Plasmodium use digestive vacuoles (DV) to digest hemoglobin and heme from red blood cells into fuel sources for their life cycle. The DV is the site where host proteins are degraded by the parasite and then the peptide pieces are exported into the Plasmodium cytosol for use in biosynthesis. Plasmodium falciparum chloroquine resistance transporter, PfCRT, is a transporter in this DV membrane and its original function was unknown until recently. Researchers digested hemoglobin into peptide fragments and then tested the effect of these fragments on PfCRT function. VF-6-2 is one of these fragments of hemoglobin and apparently a natural substrate of PfCRT. Chloroquine, for which the transporter was originally named, is a substrate only of mutant transporters.
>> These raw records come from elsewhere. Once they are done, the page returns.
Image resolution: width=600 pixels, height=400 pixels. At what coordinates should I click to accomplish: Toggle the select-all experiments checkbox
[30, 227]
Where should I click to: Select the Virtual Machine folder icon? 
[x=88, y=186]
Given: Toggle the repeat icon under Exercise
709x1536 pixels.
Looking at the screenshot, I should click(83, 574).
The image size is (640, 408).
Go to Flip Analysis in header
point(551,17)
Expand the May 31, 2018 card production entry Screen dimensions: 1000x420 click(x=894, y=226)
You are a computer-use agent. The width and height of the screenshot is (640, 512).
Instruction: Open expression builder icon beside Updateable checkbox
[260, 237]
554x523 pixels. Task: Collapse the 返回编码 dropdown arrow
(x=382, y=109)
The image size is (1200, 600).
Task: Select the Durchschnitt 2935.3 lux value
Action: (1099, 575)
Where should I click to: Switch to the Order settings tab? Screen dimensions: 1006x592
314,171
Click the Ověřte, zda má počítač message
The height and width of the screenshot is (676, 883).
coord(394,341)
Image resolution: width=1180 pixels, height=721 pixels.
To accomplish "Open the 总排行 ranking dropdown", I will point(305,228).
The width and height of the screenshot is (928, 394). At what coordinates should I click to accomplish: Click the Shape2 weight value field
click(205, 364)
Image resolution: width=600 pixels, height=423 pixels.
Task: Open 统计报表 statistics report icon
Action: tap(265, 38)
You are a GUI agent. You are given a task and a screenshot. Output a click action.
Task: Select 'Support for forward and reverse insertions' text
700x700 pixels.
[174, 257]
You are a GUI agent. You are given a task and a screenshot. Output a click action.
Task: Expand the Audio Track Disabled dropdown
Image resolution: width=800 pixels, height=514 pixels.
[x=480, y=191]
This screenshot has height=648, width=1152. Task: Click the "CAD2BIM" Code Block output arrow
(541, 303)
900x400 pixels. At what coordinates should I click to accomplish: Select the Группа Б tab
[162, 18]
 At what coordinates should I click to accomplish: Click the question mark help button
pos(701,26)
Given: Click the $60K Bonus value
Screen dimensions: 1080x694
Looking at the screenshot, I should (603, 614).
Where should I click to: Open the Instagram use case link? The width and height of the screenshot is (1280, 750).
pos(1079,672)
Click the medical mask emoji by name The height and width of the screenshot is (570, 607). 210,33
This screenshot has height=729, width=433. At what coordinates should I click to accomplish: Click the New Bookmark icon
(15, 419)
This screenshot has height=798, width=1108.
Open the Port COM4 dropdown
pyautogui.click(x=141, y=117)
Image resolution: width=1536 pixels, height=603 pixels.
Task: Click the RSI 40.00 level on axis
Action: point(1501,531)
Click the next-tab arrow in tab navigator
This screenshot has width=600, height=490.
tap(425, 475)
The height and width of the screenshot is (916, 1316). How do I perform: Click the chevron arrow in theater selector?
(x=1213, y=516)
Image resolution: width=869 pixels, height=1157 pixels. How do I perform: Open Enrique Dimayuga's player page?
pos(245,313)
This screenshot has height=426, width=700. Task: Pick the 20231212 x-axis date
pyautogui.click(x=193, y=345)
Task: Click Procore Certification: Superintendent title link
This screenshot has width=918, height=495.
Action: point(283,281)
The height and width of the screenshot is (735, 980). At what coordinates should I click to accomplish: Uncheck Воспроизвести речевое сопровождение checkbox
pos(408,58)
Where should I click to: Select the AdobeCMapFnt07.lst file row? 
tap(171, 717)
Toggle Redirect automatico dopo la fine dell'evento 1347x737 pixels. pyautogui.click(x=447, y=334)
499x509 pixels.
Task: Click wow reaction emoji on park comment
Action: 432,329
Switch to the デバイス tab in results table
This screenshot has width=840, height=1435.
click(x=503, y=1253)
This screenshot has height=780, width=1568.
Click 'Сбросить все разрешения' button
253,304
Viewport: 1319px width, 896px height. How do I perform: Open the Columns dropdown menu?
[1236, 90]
One mutant PfCRT, for instance, has K76T in its substrate binding site and thus a significantly lower Km for chloroquine, inspiring the original name of the transporter, because of its importance for drug resistance in malaria patients.

 

The cytosolic pH of Plasmodium is 7.1. Suppose PfCRT is a secondary active symporter using protons to drive VF-6-2 efflux from the digestive vacuole, DV. Suppose the membrane potential across the DV membrane is 50mV, inside positive. VF-6-2 has a 3nM concentration inside the DV and a 56nM concentration in the cytosol. What pH must the P-type ATPase establish inside of a digestive vacuole in order to allow PfCRT to spontaneously transport 1 VF-6-2 out of the DV with 1 H+ at 37°C?